-- Available data --
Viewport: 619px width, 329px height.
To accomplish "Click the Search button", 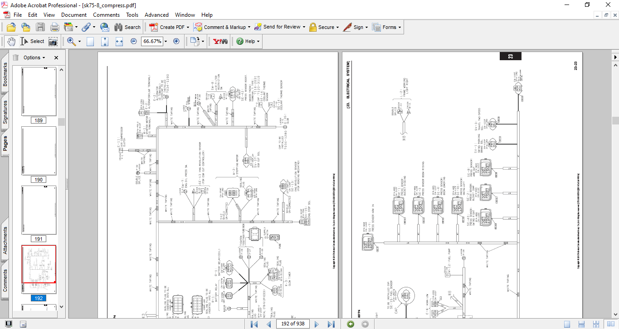I will click(127, 27).
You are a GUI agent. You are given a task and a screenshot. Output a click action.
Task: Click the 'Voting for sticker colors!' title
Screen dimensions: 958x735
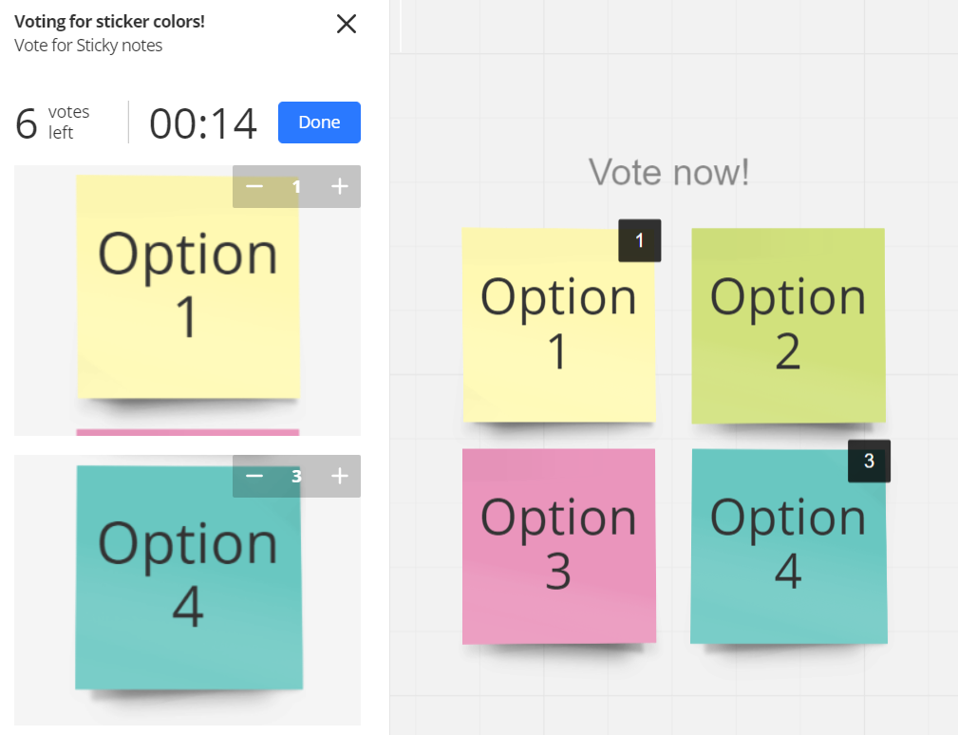click(x=109, y=22)
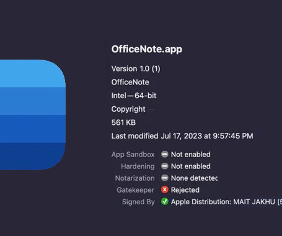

-- What needs to be done --
Put the rows starting at the line that contains "You are a GUI" and ending at the last of the rows into a two-column CSV with the headers instruction and response, one line per item, each value in a single quoted field with line breaks replaced by spaces. Leave the pictures out.

-- Correct answer --
instruction,response
"You are a GUI agent. You are given a task and a screenshot. Output a click action. Task: Click the 'Voting for sticker colors!' title Screen dimensions: 958x735","click(x=109, y=22)"